Welfare & Lavoro

I 4 principi di una buona valutazione

Giorgio Righetti, direttore generale di Acri, sul numero del magazine di aprile, affronta il tema dell’autovalutazione «molto utile per i soggetti non profit per capire cosa funziona e come migliorarsi». Ma perché sia efficace «deve attenersi ad almeno quattro regole, il rischio altrimenti è che si ingabbi l’innovazione»

di Giorgio Righetti

Credo che la valutazione d’impatto sia uno strumento molto utile in termini di autovalutazione per i soggetti non profit, per capire cosa funziona e soprattutto come migliorarsi. Meno utile, quando la valutazione diventa strumento di giudizio da parte di terzi o, ancor più, un obbligo di legge.
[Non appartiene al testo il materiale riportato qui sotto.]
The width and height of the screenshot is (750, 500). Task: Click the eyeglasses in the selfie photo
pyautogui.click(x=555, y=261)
L’autovalutazione è un approccio culturale, prima ancora che uno strumento tecnico. Se la valutazione la si lascia in mano a “intermediari” esterni e agli esperti (agenzie, consulenti, ecc.), si rischia di depotenziare l’elemento portante del capitale sociale, cioè la fiducia.
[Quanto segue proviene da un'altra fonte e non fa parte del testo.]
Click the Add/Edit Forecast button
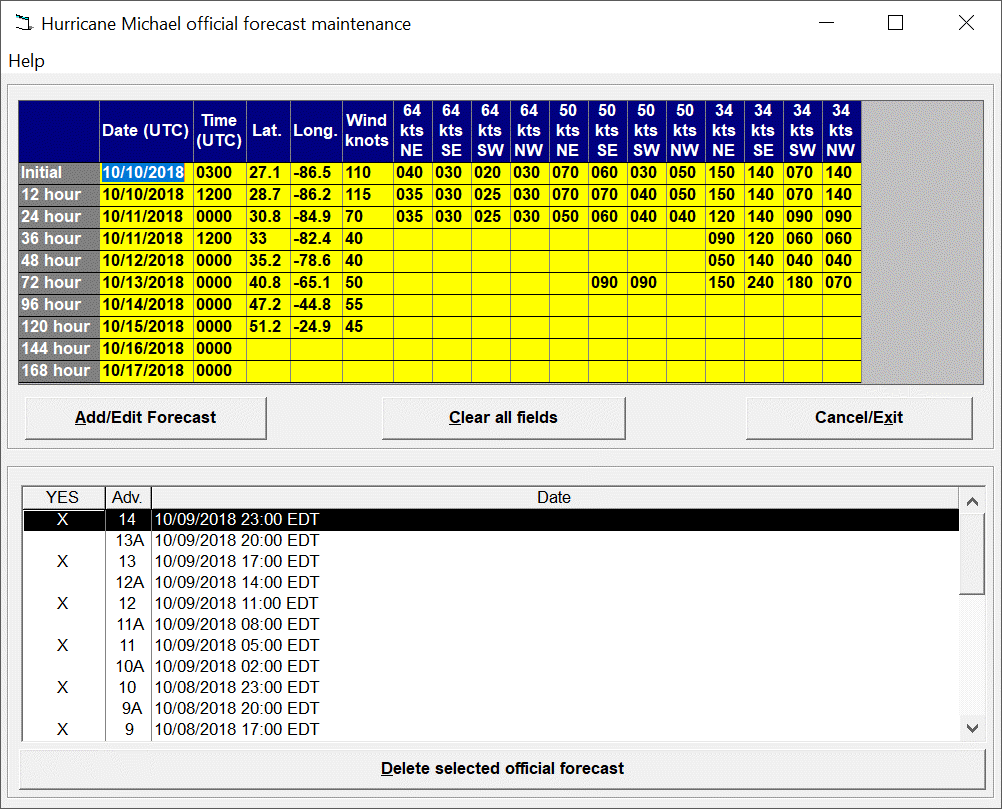The image size is (1002, 809). [146, 418]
Credo, quindi, che una buona valutazione si debba attenere almeno a questi quattro principi.

  1. Il primo è che l’efficacia della valutazione è direttamente proporzionale alla chiarezza dell’obiettivo che ci si pone con la stessa. Se gli obiettivi di valutazione non sono chiaramente definiti, essa rischia di produrre risultati che possono a volte indurre decisioni fuorvianti.
  2. Il secondo 
è che il costo della valutazione deve essere congruente con la dimensione dell’intervento oggetto di analisi.
  3. Il terzo, è che l’atto stesso dell’osservazione modifica gli oggetti osservati.
  4. Il quarto 
è che “non tutto ciò che conta può
 essere contato e non tutto ciò che può essere contato conta”, soprattutto per non dimenticare che la valutazione è
 uno strumento e non un fine in sé e che l’eventuale difficoltà oggettiva della valutazione non deve far desistere dal tenere in considerazione anche elementi immateriali, ma straordinariamente importanti, o dall’intraprendere
percorsi, anche di particolare contenuto innovativo, lungo sentieri inesplorati.
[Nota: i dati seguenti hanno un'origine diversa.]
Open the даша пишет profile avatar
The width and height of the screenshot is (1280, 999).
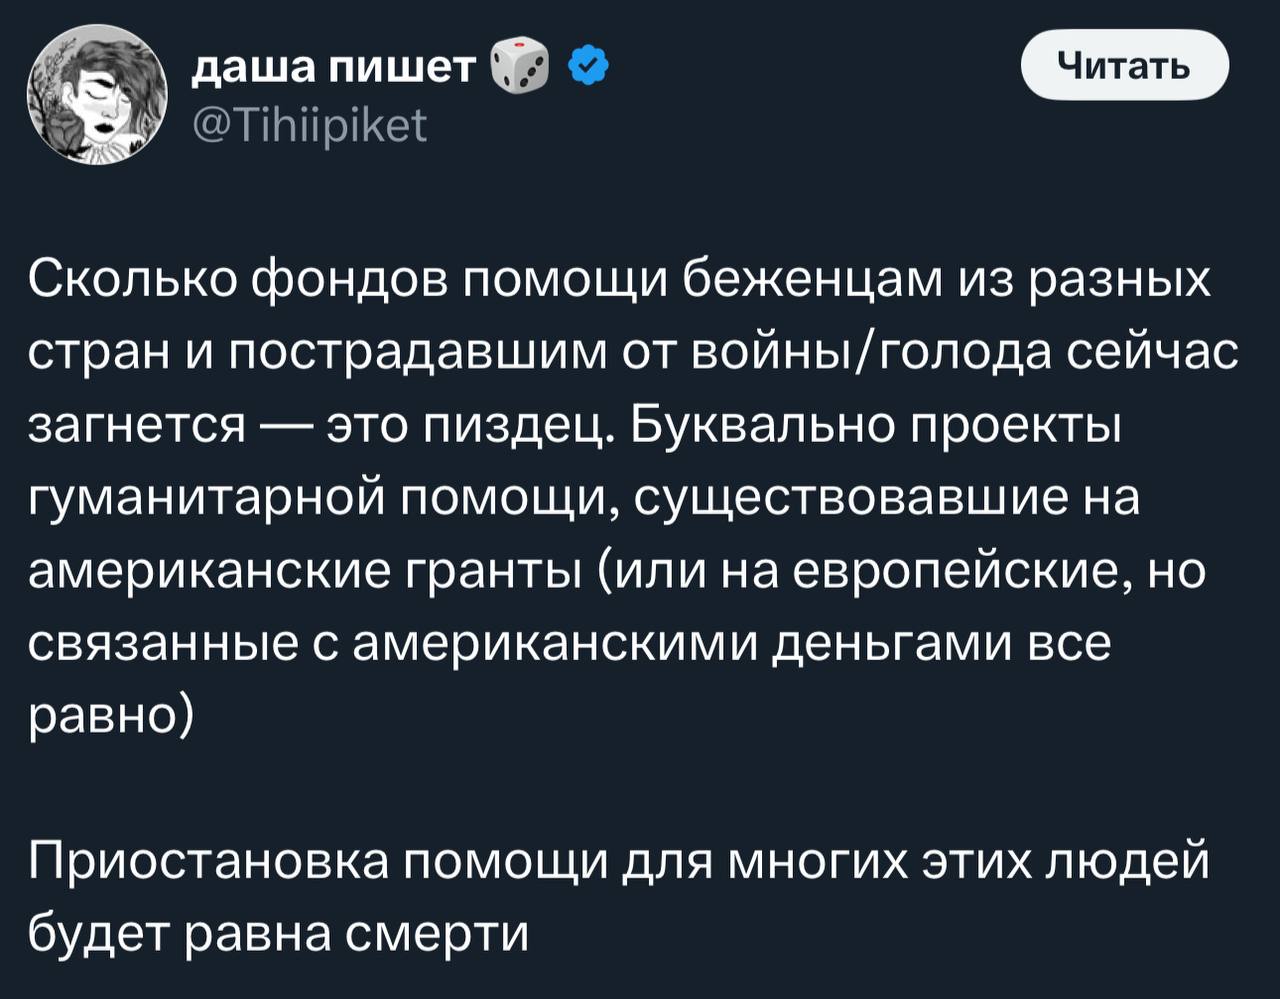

D’altronde, Schumpeter, che individuava nell’innovazione il motore primo dello sviluppo, aveva intuito i rischi inibitori sui processi innovativi derivanti dal prevalere della tecnica sulla visione, quando affermava che «quel “colpo d’occhio” (dell’imprenditore), quel dono della divinazione è stato sostituito dai calcoli dello specialista».